The Sandie Shaw Supplement was a television show hosted by the British singer Sandie Shaw in 1968; and also the name of her fourth original album released in November of that year by Pye Records, and re-issued shortly afterwards on the Marble Arch label. The TV show included Shaw singing the songs from the album.

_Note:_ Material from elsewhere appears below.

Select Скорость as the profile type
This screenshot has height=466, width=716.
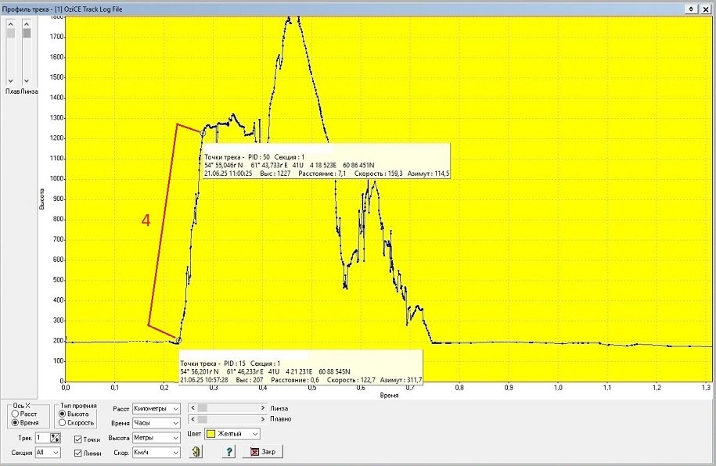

Most of the shows have since been erased by the BBC, after Shaw asked for them to put the film on videotape. Only two episodes (episodes 2 & 3) have survived, after being returned to the BBC from overseas in the early 1990s. Episode 2 was shown on BBC2 shortly after being recovered. The audio tracks to some episodes have survived and pirate versions can sometimes be found on the internet but are generally hard to find.

Television episodes
Broadcast Tuesdays on BBC1 at 9:55pm, with the exception of episode 6 broadcast at 11:00pm.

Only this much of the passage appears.